Where information remains unstructured, AI technologies are expected to support extraction, classification and analysis. The strategy also foresees secure environments where linked datasets from electronic patient records, registries, routine care, research studies and regional data spaces can be used for innovation and scientific research.

Research infrastructure prepared for the AI era

Germany's Health Research Data Centre (FDZ) will continue to serve as the central access point for secondary use of healthcare data.

The government expects the FDZ to support at least 300 research projects by the end of 2026. Looking further ahead, the platform will be expanded to become "AI-ready", allowing data to be used for training, testing and validating artificial intelligence applications.

The strategy also introduces the concept of a national research pseudonym that would enable privacy-preserving linkage of health, care, social and reimbursement data while maintaining compliance with European data protection requirements.

Policymakers see these developments as essential for accelerating data-driven innovation while also strengthening evidence-based decision-making within the healthcare system.

AI moves from pilot projects to routine practice

Artificial intelligence is one of the most prominent additions to the revised strategy.

Germany aims for AI-supported documentation tools to be actively used in more than 70 percent of healthcare and care organisations by 2028. The goal is to reduce administrative workload, improve documentation quality and increase the availability of structured healthcare data.

To accelerate adoption, the government plans to establish AI regulatory sandboxes where healthcare organisations and technology developers can safely test new AI applications while receiving guidance on compliance and implementation requirements.

Blueprints for regulatory documentation are expected to be available by the end of 2028. Healthcare professionals will also receive ongoing guidance about which AI applications can be used and under what conditions, providing greater legal certainty as adoption increases.

Strengthening digital infrastructure

The strategy also addresses one of the long-standing challenges of German healthcare: the complexity of its digital infrastructure.

The government plans to simplify the national telematics infrastructure, improve system stability and introduce more user-friendly digital services. These include mobile access for healthcare professionals and digital check-in capabilities for patients.

At the same time, the role of gematik, Germany's national digital health agency, will be strengthened. The organisation is expected to receive greater authority to enforce standards and accelerate implementation across the healthcare sector.

Supporting legislation is already in preparation and is expected to provide the legal foundation for many of the planned reforms.

A blueprint for Europe's largest healthcare market

Taken together, the updated strategy signals that Germany is moving beyond digitisation as a standalone objective. The focus is increasingly on creating a connected healthcare ecosystem built around interoperable data, AI-enabled workflows and European collaboration.

As Europe's largest healthcare market, Germany's choices are likely to influence developments far beyond its own borders.
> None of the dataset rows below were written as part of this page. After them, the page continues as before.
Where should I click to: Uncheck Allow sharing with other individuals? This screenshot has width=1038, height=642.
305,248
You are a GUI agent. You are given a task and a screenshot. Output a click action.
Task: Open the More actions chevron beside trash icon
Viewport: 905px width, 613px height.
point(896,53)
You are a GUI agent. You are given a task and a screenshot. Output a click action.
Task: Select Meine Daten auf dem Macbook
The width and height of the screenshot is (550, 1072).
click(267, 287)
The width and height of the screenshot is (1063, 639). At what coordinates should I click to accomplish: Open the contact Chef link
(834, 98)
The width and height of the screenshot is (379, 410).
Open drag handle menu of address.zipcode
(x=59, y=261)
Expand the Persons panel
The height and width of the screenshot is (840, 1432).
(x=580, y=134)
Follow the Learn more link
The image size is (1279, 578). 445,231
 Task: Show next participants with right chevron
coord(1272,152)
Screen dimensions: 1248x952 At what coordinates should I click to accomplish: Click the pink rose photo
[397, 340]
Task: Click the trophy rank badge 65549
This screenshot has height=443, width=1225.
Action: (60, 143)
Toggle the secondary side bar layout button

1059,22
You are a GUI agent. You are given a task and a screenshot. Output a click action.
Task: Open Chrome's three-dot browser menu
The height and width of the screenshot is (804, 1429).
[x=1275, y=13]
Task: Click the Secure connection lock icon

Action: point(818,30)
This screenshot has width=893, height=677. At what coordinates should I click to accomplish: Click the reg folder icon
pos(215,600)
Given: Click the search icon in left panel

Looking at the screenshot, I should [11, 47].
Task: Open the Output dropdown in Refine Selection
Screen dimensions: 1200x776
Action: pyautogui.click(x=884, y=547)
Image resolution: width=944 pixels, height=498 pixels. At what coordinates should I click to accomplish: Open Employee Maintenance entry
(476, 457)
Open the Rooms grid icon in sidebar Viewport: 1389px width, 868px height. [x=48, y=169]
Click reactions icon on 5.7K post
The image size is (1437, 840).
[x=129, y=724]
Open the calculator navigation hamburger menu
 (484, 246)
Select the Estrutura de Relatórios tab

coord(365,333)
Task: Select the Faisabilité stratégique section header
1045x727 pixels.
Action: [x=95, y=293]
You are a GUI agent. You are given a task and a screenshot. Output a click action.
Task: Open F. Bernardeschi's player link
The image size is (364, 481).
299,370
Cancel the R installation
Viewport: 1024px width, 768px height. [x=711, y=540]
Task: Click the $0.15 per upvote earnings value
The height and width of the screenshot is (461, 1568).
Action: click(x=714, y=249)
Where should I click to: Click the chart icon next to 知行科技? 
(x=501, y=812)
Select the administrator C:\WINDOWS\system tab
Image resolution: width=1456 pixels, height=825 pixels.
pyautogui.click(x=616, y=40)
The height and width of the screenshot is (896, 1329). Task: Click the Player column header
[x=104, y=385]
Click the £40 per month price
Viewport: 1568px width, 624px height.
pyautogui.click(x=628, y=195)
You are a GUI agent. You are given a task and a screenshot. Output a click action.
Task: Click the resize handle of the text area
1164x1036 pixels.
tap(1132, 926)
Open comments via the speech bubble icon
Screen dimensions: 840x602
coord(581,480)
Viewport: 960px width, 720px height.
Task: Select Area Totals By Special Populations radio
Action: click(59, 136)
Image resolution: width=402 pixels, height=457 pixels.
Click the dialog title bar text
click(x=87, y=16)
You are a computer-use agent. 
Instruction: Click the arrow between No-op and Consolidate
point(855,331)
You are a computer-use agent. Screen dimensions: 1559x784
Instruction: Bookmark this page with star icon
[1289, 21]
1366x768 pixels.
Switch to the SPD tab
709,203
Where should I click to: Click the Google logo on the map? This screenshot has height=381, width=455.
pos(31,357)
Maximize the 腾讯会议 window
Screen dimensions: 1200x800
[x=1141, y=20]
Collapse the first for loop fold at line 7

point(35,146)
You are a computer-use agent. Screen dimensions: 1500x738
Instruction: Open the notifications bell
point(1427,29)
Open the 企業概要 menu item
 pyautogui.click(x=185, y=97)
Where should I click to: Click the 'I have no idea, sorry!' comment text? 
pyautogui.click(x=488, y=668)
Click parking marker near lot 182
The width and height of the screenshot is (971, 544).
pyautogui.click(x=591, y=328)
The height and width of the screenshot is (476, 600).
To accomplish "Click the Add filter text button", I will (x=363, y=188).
The country's commitment to EHDS implementation, large-scale AI adoption and a more data-driven healthcare system may provide important lessons for policymakers, healthcare organisations and technology providers across Europe.

While many of the objectives will take years to realise, the direction is clear: Germany intends to make digital health, trusted data exchange and AI-supported care a routine part of healthcare delivery by the end of the decade.